## Data Analysis of TZ-SAM  dataset

In this Jupyter Notebook, we will explore the TZ-SAM dataset to uncover key statistics, patterns, and relationships, thereby gainging valuable insights from it

### Importing Required Libraries for Data Analysis 


In [None]:
import cartopy.crs as ccrs
import cartopy.feature as cfeature
import matplotlib.pyplot as plt
import numpy as np
import pandas as pd

### Why Use Analysis Over Raw CSV?

The analysis version has been pre-processed and enriched to remove noise, perform feature engineering, and handle data cleaning. This improves efficiency during exploration and model building compared to using the raw CSV directly.

In [None]:
# Importing the analysis dataset
df = pd.read_csv("../TZ-SAM/tz-sam-runs_2024-Q4_outputs_external_analysis_polygons.csv")

## Data Exploration

In [None]:
df

In [None]:
df.head()

In [None]:
df.sample()

Dropping cluster_id column since it doesnt give any significant information

In [None]:
df.drop(columns=["cluster_id"], inplace=True)

Analyzing Datatypes of the variables

In [None]:
print("Column names:", df.columns.to_list())
print("\nData types:\n", df.dtypes)

Checking for null values in the columns

In [None]:
print("Total null values per column:")
print(df.isnull().sum())

#### Missing Values in `constructed_after`

From the above analysis, we observe that the `constructed_after` column contains a significant number of missing values (53,766 missing entries). This indicates that a substantial portion of the "after construction" dates were not recorded.

#### Key Observations:
- **Pattern of Missingness**: The missing values in this column are not random.

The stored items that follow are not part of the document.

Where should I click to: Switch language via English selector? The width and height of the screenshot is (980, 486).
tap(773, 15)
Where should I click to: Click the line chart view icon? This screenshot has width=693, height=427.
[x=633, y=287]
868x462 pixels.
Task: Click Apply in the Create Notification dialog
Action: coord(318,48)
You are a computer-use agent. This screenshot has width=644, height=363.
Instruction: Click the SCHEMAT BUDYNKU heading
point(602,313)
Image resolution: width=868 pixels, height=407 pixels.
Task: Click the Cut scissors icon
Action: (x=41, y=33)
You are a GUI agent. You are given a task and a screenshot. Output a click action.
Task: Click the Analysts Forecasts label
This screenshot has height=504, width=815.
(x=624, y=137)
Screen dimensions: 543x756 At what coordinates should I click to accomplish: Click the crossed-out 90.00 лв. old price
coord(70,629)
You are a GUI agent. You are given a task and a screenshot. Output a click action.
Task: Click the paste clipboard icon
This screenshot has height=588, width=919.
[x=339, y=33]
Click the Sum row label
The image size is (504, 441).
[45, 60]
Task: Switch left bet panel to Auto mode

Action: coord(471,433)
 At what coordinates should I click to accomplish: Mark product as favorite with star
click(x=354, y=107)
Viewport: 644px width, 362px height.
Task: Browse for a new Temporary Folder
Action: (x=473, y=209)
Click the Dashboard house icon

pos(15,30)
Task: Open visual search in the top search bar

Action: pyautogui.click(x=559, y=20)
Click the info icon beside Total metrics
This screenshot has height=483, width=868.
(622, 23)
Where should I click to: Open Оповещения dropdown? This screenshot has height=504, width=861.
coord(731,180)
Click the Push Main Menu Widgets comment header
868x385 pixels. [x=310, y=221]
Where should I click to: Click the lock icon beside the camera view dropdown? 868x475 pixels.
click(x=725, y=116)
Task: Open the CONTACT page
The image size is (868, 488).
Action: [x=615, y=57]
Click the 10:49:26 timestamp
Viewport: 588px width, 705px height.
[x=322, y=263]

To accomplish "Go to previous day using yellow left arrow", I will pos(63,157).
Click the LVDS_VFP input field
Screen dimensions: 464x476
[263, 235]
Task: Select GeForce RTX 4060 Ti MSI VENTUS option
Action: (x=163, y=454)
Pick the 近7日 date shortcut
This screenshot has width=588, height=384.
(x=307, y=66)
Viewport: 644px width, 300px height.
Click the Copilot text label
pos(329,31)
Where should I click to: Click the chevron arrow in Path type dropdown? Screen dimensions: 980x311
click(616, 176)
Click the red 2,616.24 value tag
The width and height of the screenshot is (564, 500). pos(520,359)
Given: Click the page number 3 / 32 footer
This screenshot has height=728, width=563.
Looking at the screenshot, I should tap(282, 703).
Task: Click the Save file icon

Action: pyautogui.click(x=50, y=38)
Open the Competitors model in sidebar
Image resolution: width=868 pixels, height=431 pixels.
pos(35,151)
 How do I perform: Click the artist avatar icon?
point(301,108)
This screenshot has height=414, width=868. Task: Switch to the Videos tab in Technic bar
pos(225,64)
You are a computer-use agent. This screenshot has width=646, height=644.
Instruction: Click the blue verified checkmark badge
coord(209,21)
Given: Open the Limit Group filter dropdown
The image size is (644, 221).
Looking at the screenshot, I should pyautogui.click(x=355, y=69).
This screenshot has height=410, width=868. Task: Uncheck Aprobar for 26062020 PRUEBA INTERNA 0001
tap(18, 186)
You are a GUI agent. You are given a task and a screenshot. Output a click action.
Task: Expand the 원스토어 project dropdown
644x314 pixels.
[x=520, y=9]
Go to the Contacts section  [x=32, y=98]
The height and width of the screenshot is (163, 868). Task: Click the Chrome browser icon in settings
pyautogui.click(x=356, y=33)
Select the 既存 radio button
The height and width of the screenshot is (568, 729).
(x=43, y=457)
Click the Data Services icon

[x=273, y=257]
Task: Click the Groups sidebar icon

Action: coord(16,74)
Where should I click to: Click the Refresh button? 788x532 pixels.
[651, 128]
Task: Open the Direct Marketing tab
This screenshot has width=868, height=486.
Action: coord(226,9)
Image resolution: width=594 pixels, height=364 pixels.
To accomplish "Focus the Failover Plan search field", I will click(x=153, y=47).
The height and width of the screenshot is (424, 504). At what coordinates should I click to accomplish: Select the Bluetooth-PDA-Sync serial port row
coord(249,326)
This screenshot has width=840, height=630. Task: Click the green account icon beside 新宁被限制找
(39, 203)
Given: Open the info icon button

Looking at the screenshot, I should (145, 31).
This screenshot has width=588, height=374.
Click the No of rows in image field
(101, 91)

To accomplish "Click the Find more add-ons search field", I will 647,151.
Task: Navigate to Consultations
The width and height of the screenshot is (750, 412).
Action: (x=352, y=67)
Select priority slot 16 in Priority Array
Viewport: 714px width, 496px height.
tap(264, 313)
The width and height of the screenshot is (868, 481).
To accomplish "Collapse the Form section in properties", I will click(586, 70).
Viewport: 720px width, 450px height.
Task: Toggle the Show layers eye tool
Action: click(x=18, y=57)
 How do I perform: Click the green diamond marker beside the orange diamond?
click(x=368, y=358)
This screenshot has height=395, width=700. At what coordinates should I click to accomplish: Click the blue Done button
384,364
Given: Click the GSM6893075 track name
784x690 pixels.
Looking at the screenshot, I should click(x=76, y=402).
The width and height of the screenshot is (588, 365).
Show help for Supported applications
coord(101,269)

Instead, they suggest a structural pattern, likely due to the unavailability of these specific dates during data collection or their omission during recording.

The main reason behind these missing values might be the starting construction date was never documented in most of the cases


Sorting The number of Solar Plants on the basis of Country wise count

In [None]:
# Convert constructed_after to datetime, forcing invalid entries to become NaN
df["constructed_after"] = pd.to_datetime(df["constructed_after"], errors="coerce")

# Group by country and calculate count, min, and max
grouped = df.groupby("country")["constructed_after"].agg(["count", "min", "max"])

# Rename 'count' to 'number of solar facilities'
grouped.rename(columns={"count": "number of solar facilities"}, inplace=True)

# Sort by 'number of solar facilities'
grouped_sorted = grouped.sort_values(by="number of solar facilities", ascending=False)

display(grouped_sorted)

### Key Observations from the Dataframe

#### **Global Leaders**
- **Top 5 Countries**:  
    - **China**, **United States**, **Japan**, **Germany**, and **India** dominate the global solar energy market with the highest number of solar facilities.
    
####  **China's Dominance**
- **Leading the Pack**:  
    - China stands out with **10,165 solar facilities**, more than **double** the number in the United States (**5,064**), which ranks second.

#### **Temporal Range**
- **Historical Coverage**:  
    - The dataset spans solar facilities constructed between **early 2017** and **mid-2024**, providing a comprehensive record of over **7 years**.

Describing the dataset

In [None]:
df.describe()

### Insights from describing the dataset

#### Capacity Analysis
- **Skewed Distribution**: The dataset shows a highly skewed distribution of power plant capacities, with a mean of 9.81 MW but a median of only 2.11 MW. This indicates that most plants are relatively small.
- **Dominance of Small Units**: 75% of plants have capacities ≤5.61 MW, suggesting a decentralized energy infrastructure.
- **Extreme Outliers**: The presence of a maximum capacity of 6,031 MW reveals rare mega-plants, likely nuclear or hydropower, which skew the average.

#### Geographic Patterns
- **Latitude Concentration**: Plants are concentrated around temperate latitudes, with a mean latitude of 35°N. The median latitude is approximately 37.40°N, indicating a focus on regions like the Mediterranean and Southern United States.
- **Longitude Spread**: The dataset covers a wide range of longitudes (-176.19° to 177.98°), confirming global coverage. The median longitude is 27.44°E, aligning with Eastern Europe/Middle East.
- **Regional Clusters**: There are notable clusters in Western Europe (around 6.97°E) and East/Southeast Asia (around 115.92°E).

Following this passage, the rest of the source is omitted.